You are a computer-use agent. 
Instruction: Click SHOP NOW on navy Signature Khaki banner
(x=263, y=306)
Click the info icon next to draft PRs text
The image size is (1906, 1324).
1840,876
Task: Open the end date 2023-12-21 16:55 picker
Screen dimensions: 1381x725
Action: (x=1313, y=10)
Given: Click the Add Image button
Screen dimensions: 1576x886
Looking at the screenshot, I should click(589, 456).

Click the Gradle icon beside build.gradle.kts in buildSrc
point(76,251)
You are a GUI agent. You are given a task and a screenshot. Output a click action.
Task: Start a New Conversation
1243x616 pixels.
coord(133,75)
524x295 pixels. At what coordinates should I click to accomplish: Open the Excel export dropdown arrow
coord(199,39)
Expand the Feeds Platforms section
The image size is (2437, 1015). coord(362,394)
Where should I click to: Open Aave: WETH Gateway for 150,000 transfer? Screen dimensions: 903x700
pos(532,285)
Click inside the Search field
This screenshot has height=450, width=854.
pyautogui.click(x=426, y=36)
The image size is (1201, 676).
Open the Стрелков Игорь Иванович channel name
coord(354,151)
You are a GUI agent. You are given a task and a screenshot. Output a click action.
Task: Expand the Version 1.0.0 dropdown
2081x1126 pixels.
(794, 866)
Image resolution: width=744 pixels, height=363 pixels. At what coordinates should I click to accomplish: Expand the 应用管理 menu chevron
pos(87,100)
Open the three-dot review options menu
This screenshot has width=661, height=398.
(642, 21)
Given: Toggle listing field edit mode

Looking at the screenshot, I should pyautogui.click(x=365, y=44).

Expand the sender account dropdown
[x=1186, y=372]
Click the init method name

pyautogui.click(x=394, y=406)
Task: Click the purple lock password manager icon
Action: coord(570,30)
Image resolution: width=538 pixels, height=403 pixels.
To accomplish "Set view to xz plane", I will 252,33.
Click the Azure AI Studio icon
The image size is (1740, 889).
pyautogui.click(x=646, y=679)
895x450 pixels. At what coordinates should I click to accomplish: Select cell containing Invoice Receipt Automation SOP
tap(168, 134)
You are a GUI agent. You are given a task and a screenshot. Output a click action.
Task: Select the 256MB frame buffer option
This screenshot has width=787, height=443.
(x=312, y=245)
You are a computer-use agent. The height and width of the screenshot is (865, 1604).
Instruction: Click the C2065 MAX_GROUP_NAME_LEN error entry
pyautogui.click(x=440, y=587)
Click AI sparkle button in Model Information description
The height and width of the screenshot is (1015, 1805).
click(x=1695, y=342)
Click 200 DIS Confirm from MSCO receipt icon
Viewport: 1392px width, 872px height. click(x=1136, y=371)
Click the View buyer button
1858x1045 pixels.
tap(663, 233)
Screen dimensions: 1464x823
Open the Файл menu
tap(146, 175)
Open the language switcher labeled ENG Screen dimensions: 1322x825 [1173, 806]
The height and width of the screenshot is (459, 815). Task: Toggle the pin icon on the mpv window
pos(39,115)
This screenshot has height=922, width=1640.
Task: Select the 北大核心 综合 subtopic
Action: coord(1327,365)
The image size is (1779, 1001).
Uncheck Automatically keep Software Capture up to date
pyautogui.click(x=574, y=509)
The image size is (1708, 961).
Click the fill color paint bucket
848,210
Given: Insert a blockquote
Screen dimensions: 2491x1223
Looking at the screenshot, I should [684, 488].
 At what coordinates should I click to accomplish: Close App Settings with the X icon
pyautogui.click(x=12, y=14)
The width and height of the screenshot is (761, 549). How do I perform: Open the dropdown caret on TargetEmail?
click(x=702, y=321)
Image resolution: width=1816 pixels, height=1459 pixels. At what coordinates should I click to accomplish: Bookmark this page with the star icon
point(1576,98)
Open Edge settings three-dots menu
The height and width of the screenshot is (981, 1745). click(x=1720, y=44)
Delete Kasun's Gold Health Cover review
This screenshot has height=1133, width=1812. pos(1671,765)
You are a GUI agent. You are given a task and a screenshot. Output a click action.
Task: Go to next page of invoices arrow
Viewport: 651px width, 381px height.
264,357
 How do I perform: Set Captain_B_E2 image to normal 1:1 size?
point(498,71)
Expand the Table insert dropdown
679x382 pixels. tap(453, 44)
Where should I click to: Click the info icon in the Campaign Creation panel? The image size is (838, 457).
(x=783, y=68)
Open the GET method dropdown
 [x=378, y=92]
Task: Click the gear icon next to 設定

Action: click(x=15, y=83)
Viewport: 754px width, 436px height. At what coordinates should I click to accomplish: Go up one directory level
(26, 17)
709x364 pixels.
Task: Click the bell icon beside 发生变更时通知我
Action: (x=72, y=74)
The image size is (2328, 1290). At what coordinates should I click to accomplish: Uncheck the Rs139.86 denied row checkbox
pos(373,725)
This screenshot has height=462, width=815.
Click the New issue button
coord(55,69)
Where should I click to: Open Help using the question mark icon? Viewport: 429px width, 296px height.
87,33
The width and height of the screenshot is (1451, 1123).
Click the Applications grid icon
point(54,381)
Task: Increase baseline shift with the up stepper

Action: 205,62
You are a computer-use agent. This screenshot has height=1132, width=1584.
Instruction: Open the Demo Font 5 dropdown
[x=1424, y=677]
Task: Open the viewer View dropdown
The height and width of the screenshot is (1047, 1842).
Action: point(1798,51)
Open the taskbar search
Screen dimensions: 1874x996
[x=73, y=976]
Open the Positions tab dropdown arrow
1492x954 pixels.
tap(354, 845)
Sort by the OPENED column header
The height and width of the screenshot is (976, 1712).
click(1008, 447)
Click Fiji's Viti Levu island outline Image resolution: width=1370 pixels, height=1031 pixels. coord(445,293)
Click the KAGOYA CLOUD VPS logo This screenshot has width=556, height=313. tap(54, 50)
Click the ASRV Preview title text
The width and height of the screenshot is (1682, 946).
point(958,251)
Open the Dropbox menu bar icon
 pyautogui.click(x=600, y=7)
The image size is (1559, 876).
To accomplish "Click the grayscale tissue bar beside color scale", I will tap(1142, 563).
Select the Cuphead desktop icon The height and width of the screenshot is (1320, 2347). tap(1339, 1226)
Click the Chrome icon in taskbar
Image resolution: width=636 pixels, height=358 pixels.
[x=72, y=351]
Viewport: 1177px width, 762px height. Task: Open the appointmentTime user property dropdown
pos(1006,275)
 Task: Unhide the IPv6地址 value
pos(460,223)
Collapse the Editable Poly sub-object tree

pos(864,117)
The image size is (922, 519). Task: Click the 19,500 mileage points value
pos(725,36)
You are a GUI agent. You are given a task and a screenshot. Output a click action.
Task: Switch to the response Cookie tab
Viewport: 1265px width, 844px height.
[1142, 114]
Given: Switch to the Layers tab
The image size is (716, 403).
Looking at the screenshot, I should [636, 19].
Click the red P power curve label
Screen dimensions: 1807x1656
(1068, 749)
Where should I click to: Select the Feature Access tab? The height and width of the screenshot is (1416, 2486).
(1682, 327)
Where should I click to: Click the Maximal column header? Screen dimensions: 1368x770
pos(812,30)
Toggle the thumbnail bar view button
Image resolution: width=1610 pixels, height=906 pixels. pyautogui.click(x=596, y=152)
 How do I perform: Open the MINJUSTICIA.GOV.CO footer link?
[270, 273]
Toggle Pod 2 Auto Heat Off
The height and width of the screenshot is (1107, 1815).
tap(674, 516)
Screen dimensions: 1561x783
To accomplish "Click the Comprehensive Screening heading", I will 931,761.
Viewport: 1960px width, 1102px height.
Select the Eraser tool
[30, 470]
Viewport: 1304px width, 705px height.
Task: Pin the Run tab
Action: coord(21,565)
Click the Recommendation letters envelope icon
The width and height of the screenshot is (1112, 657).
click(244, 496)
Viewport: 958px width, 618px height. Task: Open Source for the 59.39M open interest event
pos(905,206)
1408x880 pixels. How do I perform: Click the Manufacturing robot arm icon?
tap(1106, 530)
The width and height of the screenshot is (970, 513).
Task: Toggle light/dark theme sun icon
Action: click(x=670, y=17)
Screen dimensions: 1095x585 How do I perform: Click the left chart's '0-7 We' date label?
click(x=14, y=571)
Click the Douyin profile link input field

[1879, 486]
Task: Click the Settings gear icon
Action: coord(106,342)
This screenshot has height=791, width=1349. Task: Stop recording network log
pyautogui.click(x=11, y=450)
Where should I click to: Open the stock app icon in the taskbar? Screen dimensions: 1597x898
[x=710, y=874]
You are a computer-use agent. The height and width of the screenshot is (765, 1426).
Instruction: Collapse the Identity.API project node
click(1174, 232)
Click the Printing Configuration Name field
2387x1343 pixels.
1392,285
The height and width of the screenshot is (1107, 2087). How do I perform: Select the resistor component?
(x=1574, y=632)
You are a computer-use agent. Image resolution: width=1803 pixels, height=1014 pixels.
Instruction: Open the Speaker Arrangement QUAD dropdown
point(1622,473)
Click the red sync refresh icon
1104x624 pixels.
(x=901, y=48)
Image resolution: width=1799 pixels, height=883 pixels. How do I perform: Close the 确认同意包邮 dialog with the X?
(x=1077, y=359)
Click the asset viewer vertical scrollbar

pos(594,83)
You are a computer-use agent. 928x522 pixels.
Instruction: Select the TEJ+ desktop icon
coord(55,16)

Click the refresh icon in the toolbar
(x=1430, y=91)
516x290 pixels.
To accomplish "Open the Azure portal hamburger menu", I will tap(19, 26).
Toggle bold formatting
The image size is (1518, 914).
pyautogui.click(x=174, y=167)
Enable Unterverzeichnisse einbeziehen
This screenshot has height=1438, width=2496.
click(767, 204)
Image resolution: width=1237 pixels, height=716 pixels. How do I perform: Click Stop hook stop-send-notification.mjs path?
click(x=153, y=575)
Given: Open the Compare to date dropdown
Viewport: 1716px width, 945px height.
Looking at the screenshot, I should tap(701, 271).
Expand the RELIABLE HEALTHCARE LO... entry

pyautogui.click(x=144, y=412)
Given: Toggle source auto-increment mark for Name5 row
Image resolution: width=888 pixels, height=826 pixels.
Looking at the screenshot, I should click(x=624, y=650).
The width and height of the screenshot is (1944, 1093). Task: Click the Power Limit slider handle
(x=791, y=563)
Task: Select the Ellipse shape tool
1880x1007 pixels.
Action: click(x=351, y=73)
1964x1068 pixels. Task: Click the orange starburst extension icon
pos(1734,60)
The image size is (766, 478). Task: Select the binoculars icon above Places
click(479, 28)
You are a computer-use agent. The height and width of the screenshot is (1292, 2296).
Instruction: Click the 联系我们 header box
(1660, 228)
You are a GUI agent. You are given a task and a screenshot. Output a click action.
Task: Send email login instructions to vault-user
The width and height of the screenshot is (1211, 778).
-- -- --
Problem to solve:
Retype the entries above exactly, but only from the line containing "Click Fiji's Viti" through the line containing "The image size is (1559, 876).", both included.

Answer:
Click Fiji's Viti Levu island outline Image resolution: width=1370 pixels, height=1031 pixels. coord(445,293)
Click the KAGOYA CLOUD VPS logo This screenshot has width=556, height=313. tap(54, 50)
Click the ASRV Preview title text
The width and height of the screenshot is (1682, 946).
point(958,251)
Open the Dropbox menu bar icon
 pyautogui.click(x=600, y=7)
The image size is (1559, 876).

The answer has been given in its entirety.